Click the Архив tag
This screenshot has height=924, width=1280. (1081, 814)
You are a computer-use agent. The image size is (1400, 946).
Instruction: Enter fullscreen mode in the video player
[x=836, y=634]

═══

What is being asked:
Each line from the one with "You are a computer-use" to the end of the material should be duplicated exactly, and no other line.

Finished exercise:
You are a computer-use agent. The image size is (1400, 946).
Instruction: Enter fullscreen mode in the video player
[x=836, y=634]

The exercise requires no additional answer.